See also: AAP 2.7 EE Builder Step 3: Destination, Build, and Publish to Git

Architecture and platform changes

Several changes underneath the UI are just as significant as the headline features:

ChangeWhat it means
Gateway-only architectureAll inter-component traffic now flows exclusively through the gateway — no direct service-to-service calls — and this is enforced and regression-tested
PostgreSQL 16 and 17 supportBroader database version compatibility for new and upgraded installs
Django 5.2 LTSUnderlying web framework moves to a long-term-support release
Centralized OpenAPI specA single, unified API specification across platform components
ansible.platform collection, Phase 1Configuration-as-code for platform settings begins rolling out
The gateway-only architecture is a real hardening step: by removing direct service-to-service calls, Red Hat closes off a class of bypass paths and makes the gateway the single, auditable choke point for all traffic.

UX and customer-requested improvements

A batch of smaller, customer-driven fixes rounds out the release:

  • Bulk host delete
  • Clearer authentication mapping labels
  • Repository sync date shown directly in the UI
  • A feature-flags runtime UI
  • Workflow convergence improvements
  • An Automation Dashboard shipped as part of the main UI and installer (no longer a separate add-on)
None of these are headline-grabbing on their own, but they're the kind of friction-reducing changes that show up in day-to-day admin work constantly.
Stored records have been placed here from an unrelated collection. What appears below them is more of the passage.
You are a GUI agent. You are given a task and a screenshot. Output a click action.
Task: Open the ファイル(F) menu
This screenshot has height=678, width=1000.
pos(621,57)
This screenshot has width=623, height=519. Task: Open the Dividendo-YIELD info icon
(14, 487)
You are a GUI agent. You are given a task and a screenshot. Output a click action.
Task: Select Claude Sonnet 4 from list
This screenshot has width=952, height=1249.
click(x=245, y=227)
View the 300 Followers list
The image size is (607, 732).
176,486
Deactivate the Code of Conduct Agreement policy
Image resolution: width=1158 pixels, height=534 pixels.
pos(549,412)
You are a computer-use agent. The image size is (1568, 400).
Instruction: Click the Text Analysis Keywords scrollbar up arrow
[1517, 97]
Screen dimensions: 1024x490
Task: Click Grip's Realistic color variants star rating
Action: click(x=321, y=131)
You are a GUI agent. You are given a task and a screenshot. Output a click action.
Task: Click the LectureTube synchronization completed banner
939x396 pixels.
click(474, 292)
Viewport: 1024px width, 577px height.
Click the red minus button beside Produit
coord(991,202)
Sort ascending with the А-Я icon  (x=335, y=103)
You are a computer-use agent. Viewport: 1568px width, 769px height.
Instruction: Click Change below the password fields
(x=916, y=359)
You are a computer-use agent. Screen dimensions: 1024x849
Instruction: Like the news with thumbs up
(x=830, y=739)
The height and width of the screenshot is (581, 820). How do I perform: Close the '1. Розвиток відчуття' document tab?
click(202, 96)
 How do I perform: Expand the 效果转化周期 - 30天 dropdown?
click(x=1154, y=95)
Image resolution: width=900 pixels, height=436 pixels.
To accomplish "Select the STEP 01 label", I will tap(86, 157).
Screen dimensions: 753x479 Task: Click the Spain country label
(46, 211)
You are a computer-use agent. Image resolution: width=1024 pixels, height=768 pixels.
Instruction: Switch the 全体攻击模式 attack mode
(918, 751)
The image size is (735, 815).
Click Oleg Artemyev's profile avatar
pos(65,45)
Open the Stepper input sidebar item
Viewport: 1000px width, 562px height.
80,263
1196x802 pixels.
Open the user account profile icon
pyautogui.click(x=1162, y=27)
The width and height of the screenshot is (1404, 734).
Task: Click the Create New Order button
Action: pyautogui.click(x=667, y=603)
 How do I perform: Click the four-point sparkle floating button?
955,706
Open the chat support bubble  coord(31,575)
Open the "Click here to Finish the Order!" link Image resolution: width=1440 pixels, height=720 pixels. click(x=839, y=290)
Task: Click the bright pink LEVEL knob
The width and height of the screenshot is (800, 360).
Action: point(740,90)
Lifecycle and upgrade timeline

Alongside 2.7, Red Hat confirmed important lifecycle dates:

  • AAP 2.4 reaches end of life in June 2026 — teams still on 2.4 should be actively planning migration now.
  • Extended Update Support (EUS) costs 50% extra for a first 12-month term and 75% extra for a second, for organizations that need more runway on an otherwise-retiring version.
  • The managed AAP 2.7 rollout follows a staged schedule:
  • Communications begin March 23, 2026
  • Segment 1 upgrades: June 2, 2026
  • General Availability: June 3, 2026
  • Segment 2 upgrades: June 16, 2026
If you're on a Red Hat-managed AAP offering, check which segment your organization falls into so the upgrade window doesn't catch your change-management process off guard.

Key Takeaways

  • Automation Portal brings self-service templates and a visual Execution Environment Builder to non-admin users.
  • Automation Intelligent Assistant uses BYOK RAG, so organizations control the LLM and knowledge sources behind AI assistance.
  • The new MCP Server (Tech Preview) exposes 107 tools across 6 tool sets for agentic and AI-driven automation — evaluate it, but don't bet production workflows on it yet.
  • Automation Orchestrator, built on Temporal, is previewed with a Q3 2026 target for long-running, stateful orchestration.
  • 12 new certified collections (Splunk, HashiCorp Vault, Cisco Intersight, Microsoft MECM/SCOM, Google Cloud, Azure) expand day-2 coverage.
  • The gateway-only architecture, PostgreSQL 16/17, Django 5.2 LTS, a centralized OpenAPI spec, and ansible.platform Phase 1 are the structural changes underpinning the release.
  • Plan around lifecycle dates now: AAP 2.4 EOL in June 2026, EUS pricing premiums of 50%/75%, and the managed rollout running from Segment 1 (June 2) through GA (June 3) to Segment 2 (June 16).
AAP 2.7 is less a single feature and more a statement of direction: more self-service, more AI surface area (with customer-controlled keys), and a hardened, more auditable core architecture. Teams should start with the low-risk wins — Automation Portal for self-service, the new collections for integration coverage — while treating MCP Server and Automation Orchestrator as previews to pilot, not production dependencies, until they mature past Tech Preview.